Not every detail is planned weeks in advance. Sometimes life moves faster than your calendar, and you need someone who can keep up. She called us that afternoon with a Range Rover to sell and a weekend deadline she couldn’t move. The car needed to look presentable, the photos needed to be taken, and the window of good light was closing. We said yes, turned up the same day, and got to work.


With time tight and the sun on its way down, we moved with purpose. The exterior received a high-pressure pre-wash to clear the surface grime before a pH-neutral foam cannon and two-bucket hand wash brought the white paint back to life. The contrast of white panels against the black rims is striking on a Range Rover when it’s clean, and that’s exactly the impression a buyer needs to see first. The vehicle was hand dried with soft microfibre, tyres were dressed, and all exterior glass was polished to a clear, camera-ready finish.
Inside, the black leather cabin was wiped through and the interior glass cleaned so the photos showed a car that looked genuinely well kept. Once the detail was done, we moved straight into the photography session, working the last of the available light to capture the car at its best. White paint, golden hour, black rims. It didn’t need much convincing from there.
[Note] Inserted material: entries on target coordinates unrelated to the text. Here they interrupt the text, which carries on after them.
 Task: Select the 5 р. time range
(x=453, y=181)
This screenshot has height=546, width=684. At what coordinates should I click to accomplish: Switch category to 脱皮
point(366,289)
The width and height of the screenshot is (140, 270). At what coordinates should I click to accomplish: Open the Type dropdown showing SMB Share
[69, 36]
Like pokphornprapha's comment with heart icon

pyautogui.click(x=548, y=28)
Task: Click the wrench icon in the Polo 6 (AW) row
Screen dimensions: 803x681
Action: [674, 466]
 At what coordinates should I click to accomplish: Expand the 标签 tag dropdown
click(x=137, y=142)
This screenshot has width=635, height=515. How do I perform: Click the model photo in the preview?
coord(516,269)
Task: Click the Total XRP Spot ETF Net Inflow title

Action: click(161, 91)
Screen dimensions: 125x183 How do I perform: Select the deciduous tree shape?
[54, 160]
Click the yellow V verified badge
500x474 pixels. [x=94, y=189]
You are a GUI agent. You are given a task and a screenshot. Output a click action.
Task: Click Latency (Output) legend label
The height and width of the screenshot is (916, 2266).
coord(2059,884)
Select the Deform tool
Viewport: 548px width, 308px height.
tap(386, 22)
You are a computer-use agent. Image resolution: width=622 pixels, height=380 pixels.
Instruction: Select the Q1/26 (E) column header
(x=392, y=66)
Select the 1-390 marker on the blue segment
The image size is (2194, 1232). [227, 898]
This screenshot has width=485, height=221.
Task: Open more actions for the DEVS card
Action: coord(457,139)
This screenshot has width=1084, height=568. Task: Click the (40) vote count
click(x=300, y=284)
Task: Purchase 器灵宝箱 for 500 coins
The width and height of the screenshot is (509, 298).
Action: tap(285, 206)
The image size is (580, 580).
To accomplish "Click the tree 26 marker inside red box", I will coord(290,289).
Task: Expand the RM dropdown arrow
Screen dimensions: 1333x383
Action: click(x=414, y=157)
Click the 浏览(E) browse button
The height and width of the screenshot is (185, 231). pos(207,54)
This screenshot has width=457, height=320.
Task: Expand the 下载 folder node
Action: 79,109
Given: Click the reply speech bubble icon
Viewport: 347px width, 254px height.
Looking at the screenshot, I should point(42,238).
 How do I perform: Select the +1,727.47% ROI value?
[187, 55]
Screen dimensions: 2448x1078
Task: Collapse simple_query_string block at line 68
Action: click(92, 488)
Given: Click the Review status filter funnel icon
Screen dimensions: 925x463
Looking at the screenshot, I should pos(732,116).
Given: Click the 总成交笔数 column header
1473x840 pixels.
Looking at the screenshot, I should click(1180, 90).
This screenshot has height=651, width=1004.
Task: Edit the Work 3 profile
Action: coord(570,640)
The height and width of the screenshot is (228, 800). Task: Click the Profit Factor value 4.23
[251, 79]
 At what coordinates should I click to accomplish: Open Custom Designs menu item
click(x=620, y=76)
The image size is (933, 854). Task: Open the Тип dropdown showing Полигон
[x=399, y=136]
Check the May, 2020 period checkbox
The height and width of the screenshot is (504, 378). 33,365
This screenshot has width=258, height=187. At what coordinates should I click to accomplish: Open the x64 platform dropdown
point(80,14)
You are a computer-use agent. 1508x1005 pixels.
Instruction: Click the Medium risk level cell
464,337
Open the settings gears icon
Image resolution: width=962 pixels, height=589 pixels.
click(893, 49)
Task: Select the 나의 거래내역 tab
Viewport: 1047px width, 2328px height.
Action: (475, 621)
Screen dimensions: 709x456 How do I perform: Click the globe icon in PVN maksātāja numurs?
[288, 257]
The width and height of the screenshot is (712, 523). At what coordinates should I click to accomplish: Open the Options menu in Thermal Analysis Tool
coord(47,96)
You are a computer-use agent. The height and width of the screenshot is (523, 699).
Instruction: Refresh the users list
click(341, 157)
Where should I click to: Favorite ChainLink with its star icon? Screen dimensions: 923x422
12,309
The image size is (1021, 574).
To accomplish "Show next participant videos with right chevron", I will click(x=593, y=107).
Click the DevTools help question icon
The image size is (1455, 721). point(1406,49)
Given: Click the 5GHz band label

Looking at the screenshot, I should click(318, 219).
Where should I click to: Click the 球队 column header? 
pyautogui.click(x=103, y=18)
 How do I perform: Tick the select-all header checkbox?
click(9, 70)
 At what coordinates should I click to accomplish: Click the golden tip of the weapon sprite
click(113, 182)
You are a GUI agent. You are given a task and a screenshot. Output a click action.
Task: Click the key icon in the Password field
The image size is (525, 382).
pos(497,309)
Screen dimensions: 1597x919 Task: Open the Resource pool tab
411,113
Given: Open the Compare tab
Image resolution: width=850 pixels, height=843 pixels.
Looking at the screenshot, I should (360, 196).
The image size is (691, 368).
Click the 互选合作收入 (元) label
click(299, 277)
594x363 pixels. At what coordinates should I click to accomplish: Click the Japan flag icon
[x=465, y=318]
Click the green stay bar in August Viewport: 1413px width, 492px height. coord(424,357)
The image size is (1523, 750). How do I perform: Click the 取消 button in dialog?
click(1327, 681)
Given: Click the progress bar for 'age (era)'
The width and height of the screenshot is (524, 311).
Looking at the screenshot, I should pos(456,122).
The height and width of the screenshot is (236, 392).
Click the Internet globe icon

She had it sold that weekend. A Fast Detail and a sharp set of photos was all it took to present the Range Rover as a car worth buying quickly. She was the first to acknowledge that a full Pre-Sale Detail could have added real money to the final figure, with paint correction, a ceramic sealant, interior extraction, and an engine bay clean all capable of justifying a stronger asking price. But she needed it gone, not maximised, and we respected that. What mattered in that moment was showing up, doing the job properly, and getting her across the line. That’s exactly what happened.